Keri Wyatt Kent invites readers to rediscover the ancient practice of Sabbath in this practical and accessible book. Kent’s experiences as a retreat leader and a journalist collide as she offers true, interview-based stories along with scripturally based advice and guidance on how to live in a rhythm of work and rest she calls “Sabbath simplicity.” Based on what Jesus taught about Sabbath and how he practiced it, Kent explores six aspects of Sabbath as Christian spiritual practice: resting, reconnecting, revising, pausing, playing, and praying. These are the antidote to our restlessness, isolation, and our hurried lives, workaholism, and self-absorption. Living a nonlegalistic, sanely paced, God-focused life leads us to freedom and grace, joy and connection. A group study guide is included, making this book an excellent choice for small groups.
- Total Garbage
Truly, author Keri Wyatt Kent is a Baby Boomer. She teaches and promotes that it doesn't matter what you do or when you do it, because God will always accept it, regardless. From her writings that I've seen elsewhere, it is obvious that there are no absolutes in her life. So it should come as no surprise that there are none in her book. This approach toward life does not come from the Bible: it comes from the "peace and love" generation.
She plays fast and loose with God's words; her use of scriptures is sloppy.
As an example, Ms. Kent correctly brings up the part of Exodus where God rains down manna on six days and none on the seventh, to show the Israelites which day is the Sabbath. In spite of this evidence, it is her claim later on that the Jews were the ones who invented this practice, and not God. Throughout the rest of her book, she repeatedly and heavily calls the Sabbath "Jewish". She also conveniently avoids the scriptures in which God is described as calling them "My Sabbaths" (not "Jewish Sabbaths").

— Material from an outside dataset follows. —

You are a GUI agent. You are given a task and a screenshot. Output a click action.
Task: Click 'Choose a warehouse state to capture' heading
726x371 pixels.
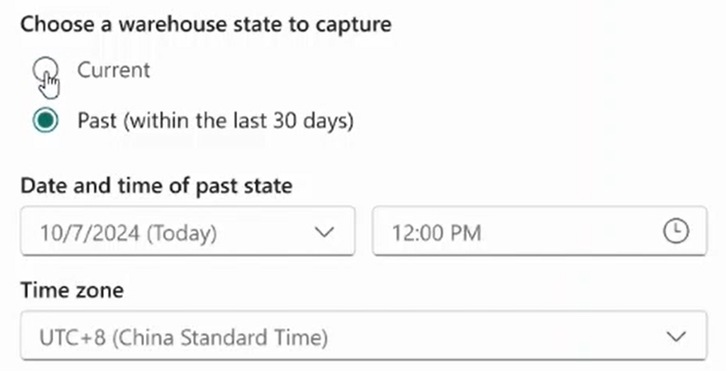pos(206,24)
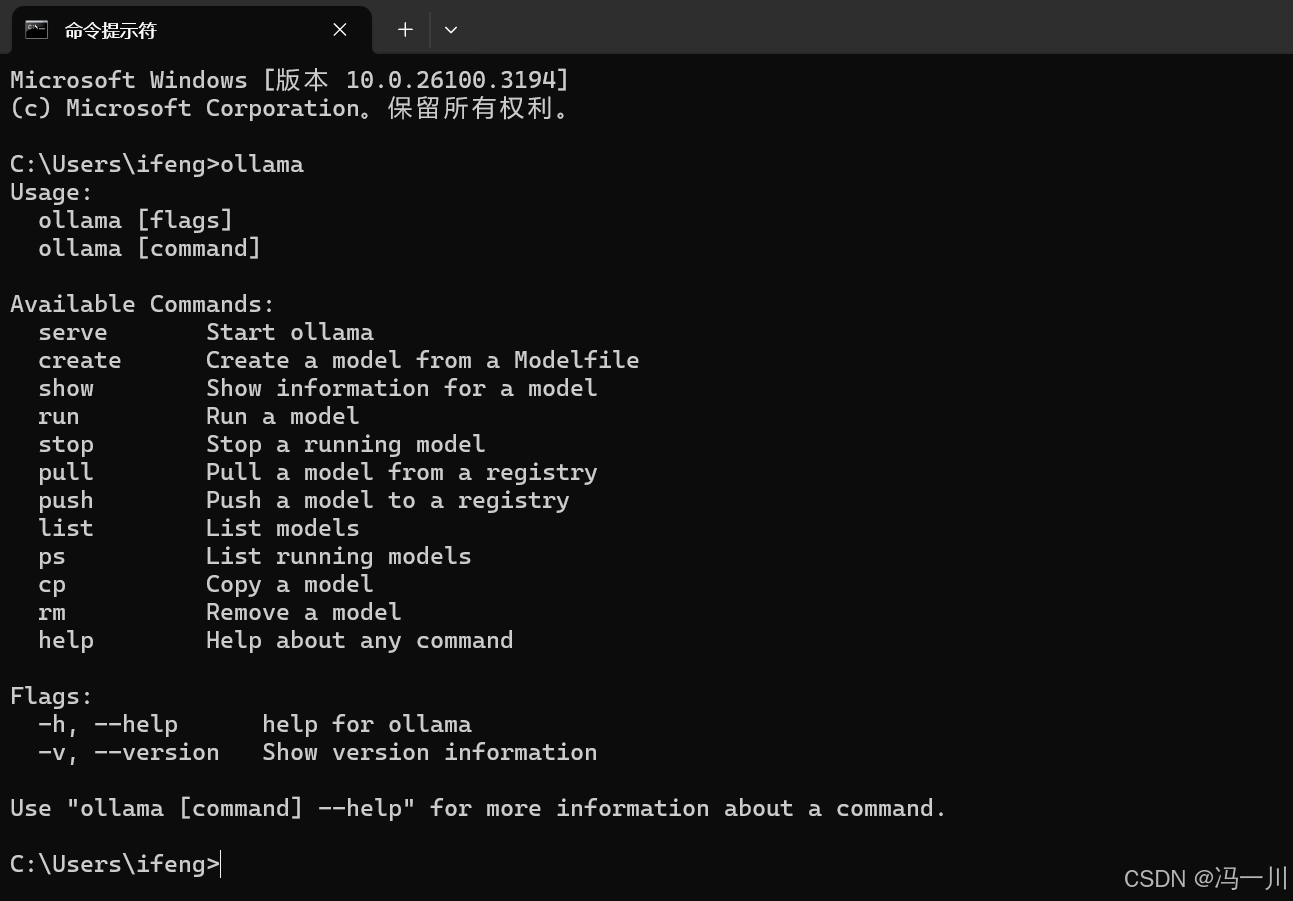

Additionally, any good Bible student knows that the Jews--from Jacob's son Judah--were only a fraction of the people who came out of Egypt. Yet she repeatedly calls all of the Israelites "Jews". If Ms. Kent cannot state the truth about this simple piece of Israelite genealogy, how can we trust her about everything else she says?
All of this does nothing else except showcase how ignorant Keri Wyatt Kent really is.
"Rest: Living in Sabbath Simplicity" is almost entirely a book of mindless opinions and inane ramblings. Sadly, do not count on this book to be a source of material on which you can bank your eternal life.
I'm embarrassed to admit that I bought the audiobook. Keri Wyatt Kent should be even more embarrassed that she wrote it.